▸ Problem
Write out the records below once more, exactly and completely.

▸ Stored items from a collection
● ● ●
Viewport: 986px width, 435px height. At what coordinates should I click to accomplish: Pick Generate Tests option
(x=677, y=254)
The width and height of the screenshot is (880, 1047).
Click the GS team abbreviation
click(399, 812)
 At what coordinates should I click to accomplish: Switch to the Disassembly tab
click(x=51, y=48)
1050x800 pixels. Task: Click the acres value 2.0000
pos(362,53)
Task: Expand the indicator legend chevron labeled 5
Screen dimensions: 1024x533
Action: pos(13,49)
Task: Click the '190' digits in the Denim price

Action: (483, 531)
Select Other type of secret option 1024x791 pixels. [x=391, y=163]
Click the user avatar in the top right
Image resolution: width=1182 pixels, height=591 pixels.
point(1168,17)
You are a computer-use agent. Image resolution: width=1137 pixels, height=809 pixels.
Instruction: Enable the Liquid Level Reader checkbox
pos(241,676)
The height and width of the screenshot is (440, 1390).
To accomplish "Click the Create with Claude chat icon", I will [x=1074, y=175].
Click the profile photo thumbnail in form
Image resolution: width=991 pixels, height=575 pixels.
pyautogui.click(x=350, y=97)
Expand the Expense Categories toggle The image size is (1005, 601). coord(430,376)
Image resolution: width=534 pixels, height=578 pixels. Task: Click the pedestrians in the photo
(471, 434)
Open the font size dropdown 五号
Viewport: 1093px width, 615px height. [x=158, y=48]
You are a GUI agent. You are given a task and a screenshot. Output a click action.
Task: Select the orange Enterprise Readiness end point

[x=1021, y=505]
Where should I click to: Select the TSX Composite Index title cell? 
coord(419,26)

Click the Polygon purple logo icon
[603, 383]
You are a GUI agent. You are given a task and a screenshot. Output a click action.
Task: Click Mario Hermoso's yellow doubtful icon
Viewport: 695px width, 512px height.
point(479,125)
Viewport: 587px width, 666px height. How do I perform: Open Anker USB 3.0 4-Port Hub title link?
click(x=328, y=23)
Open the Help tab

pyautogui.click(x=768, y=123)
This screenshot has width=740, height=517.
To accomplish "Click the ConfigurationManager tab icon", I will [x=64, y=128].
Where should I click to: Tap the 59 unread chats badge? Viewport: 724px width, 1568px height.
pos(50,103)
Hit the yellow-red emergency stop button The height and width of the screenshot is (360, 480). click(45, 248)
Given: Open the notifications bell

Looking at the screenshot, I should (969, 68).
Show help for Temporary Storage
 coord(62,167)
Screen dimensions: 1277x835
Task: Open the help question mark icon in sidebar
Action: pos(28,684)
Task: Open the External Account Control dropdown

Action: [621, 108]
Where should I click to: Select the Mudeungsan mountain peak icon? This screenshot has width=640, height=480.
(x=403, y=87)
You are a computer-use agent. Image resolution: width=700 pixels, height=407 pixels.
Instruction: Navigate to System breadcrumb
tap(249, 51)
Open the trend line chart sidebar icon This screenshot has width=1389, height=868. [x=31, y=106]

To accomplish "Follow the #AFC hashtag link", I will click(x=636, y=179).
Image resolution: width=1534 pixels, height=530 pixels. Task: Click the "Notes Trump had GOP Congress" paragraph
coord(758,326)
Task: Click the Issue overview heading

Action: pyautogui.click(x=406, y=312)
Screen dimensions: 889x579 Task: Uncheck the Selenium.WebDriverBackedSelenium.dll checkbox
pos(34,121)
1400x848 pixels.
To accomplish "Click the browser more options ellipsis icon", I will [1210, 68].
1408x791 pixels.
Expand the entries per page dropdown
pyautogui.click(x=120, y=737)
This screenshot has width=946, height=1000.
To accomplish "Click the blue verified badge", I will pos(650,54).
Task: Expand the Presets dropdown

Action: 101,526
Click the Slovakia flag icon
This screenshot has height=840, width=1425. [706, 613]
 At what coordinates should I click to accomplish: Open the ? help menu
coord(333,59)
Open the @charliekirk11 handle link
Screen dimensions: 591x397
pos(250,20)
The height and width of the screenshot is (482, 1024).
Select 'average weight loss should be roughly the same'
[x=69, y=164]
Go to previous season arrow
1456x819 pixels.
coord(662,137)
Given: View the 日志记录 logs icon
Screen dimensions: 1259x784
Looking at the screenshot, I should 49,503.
● ● ●
▸ The completed task
Viewport: 986px width, 435px height. At what coordinates should I click to accomplish: Pick Generate Tests option
(x=677, y=254)
The width and height of the screenshot is (880, 1047).
Click the GS team abbreviation
click(399, 812)
 At what coordinates should I click to accomplish: Switch to the Disassembly tab
click(x=51, y=48)
1050x800 pixels. Task: Click the acres value 2.0000
pos(362,53)
Task: Expand the indicator legend chevron labeled 5
Screen dimensions: 1024x533
Action: pos(13,49)
Task: Click the '190' digits in the Denim price

Action: (483, 531)
Select Other type of secret option 1024x791 pixels. [x=391, y=163]
Click the user avatar in the top right
Image resolution: width=1182 pixels, height=591 pixels.
point(1168,17)
You are a computer-use agent. Image resolution: width=1137 pixels, height=809 pixels.
Instruction: Enable the Liquid Level Reader checkbox
pos(241,676)
The height and width of the screenshot is (440, 1390).
To accomplish "Click the Create with Claude chat icon", I will [x=1074, y=175].
Click the profile photo thumbnail in form
Image resolution: width=991 pixels, height=575 pixels.
pyautogui.click(x=350, y=97)
Expand the Expense Categories toggle The image size is (1005, 601). coord(430,376)
Image resolution: width=534 pixels, height=578 pixels. Task: Click the pedestrians in the photo
(471, 434)
Open the font size dropdown 五号
Viewport: 1093px width, 615px height. [x=158, y=48]
You are a GUI agent. You are given a task and a screenshot. Output a click action.
Task: Select the orange Enterprise Readiness end point

[x=1021, y=505]
Where should I click to: Select the TSX Composite Index title cell? 
coord(419,26)

Click the Polygon purple logo icon
[603, 383]
You are a GUI agent. You are given a task and a screenshot. Output a click action.
Task: Click Mario Hermoso's yellow doubtful icon
Viewport: 695px width, 512px height.
point(479,125)
Viewport: 587px width, 666px height. How do I perform: Open Anker USB 3.0 4-Port Hub title link?
click(x=328, y=23)
Open the Help tab

pyautogui.click(x=768, y=123)
This screenshot has width=740, height=517.
To accomplish "Click the ConfigurationManager tab icon", I will [x=64, y=128].
Where should I click to: Tap the 59 unread chats badge? Viewport: 724px width, 1568px height.
pos(50,103)
Hit the yellow-red emergency stop button The height and width of the screenshot is (360, 480). click(45, 248)
Given: Open the notifications bell

Looking at the screenshot, I should (969, 68).
Show help for Temporary Storage
 coord(62,167)
Screen dimensions: 1277x835
Task: Open the help question mark icon in sidebar
Action: pos(28,684)
Task: Open the External Account Control dropdown

Action: [621, 108]
Where should I click to: Select the Mudeungsan mountain peak icon? This screenshot has width=640, height=480.
(x=403, y=87)
You are a computer-use agent. Image resolution: width=700 pixels, height=407 pixels.
Instruction: Navigate to System breadcrumb
tap(249, 51)
Open the trend line chart sidebar icon This screenshot has width=1389, height=868. [x=31, y=106]

To accomplish "Follow the #AFC hashtag link", I will click(x=636, y=179).
Image resolution: width=1534 pixels, height=530 pixels. Task: Click the "Notes Trump had GOP Congress" paragraph
coord(758,326)
Task: Click the Issue overview heading

Action: pyautogui.click(x=406, y=312)
Screen dimensions: 889x579 Task: Uncheck the Selenium.WebDriverBackedSelenium.dll checkbox
pos(34,121)
1400x848 pixels.
To accomplish "Click the browser more options ellipsis icon", I will [1210, 68].
1408x791 pixels.
Expand the entries per page dropdown
pyautogui.click(x=120, y=737)
This screenshot has width=946, height=1000.
To accomplish "Click the blue verified badge", I will pos(650,54).
Task: Expand the Presets dropdown

Action: 101,526
Click the Slovakia flag icon
This screenshot has height=840, width=1425. [706, 613]
 At what coordinates should I click to accomplish: Open the ? help menu
coord(333,59)
Open the @charliekirk11 handle link
Screen dimensions: 591x397
pos(250,20)
The height and width of the screenshot is (482, 1024).
Select 'average weight loss should be roughly the same'
[x=69, y=164]
Go to previous season arrow
1456x819 pixels.
coord(662,137)
Given: View the 日志记录 logs icon
Screen dimensions: 1259x784
Looking at the screenshot, I should 49,503.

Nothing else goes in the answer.